Stored data

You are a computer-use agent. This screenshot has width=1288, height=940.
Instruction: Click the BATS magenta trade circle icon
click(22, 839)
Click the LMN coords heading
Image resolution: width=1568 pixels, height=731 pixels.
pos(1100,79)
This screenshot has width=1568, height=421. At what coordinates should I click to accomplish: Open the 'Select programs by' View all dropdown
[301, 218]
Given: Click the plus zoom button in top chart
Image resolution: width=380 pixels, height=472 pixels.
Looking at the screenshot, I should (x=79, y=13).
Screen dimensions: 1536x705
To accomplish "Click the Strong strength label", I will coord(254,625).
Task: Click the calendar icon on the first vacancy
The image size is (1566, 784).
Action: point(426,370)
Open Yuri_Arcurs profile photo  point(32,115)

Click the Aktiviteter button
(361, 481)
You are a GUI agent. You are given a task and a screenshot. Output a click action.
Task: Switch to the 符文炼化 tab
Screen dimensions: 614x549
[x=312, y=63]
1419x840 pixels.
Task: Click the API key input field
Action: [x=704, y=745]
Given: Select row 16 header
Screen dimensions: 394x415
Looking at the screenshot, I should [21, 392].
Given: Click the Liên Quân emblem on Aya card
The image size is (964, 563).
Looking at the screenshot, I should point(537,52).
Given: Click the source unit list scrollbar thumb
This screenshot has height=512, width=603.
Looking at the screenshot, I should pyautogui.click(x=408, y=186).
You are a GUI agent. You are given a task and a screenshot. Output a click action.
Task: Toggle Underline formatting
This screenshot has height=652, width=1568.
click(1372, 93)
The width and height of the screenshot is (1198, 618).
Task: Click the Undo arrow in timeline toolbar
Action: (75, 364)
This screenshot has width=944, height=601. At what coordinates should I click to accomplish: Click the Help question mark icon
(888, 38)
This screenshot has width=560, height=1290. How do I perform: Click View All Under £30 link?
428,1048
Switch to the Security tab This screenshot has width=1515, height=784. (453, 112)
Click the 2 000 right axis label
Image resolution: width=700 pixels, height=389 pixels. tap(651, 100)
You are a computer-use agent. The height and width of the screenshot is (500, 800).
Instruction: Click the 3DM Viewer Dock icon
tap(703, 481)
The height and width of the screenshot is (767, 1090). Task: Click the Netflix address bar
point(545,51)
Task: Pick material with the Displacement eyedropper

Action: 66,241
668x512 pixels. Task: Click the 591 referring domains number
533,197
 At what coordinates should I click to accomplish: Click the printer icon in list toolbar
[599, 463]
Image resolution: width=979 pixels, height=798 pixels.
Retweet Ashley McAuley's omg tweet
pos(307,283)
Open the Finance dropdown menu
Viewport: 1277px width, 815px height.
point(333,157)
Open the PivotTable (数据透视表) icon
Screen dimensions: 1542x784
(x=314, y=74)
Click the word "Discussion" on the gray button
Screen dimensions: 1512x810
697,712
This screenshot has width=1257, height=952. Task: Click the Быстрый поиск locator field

## Problem details
Each line above holding the string "computer" counts once; please report the total and nothing more.

## Task result
2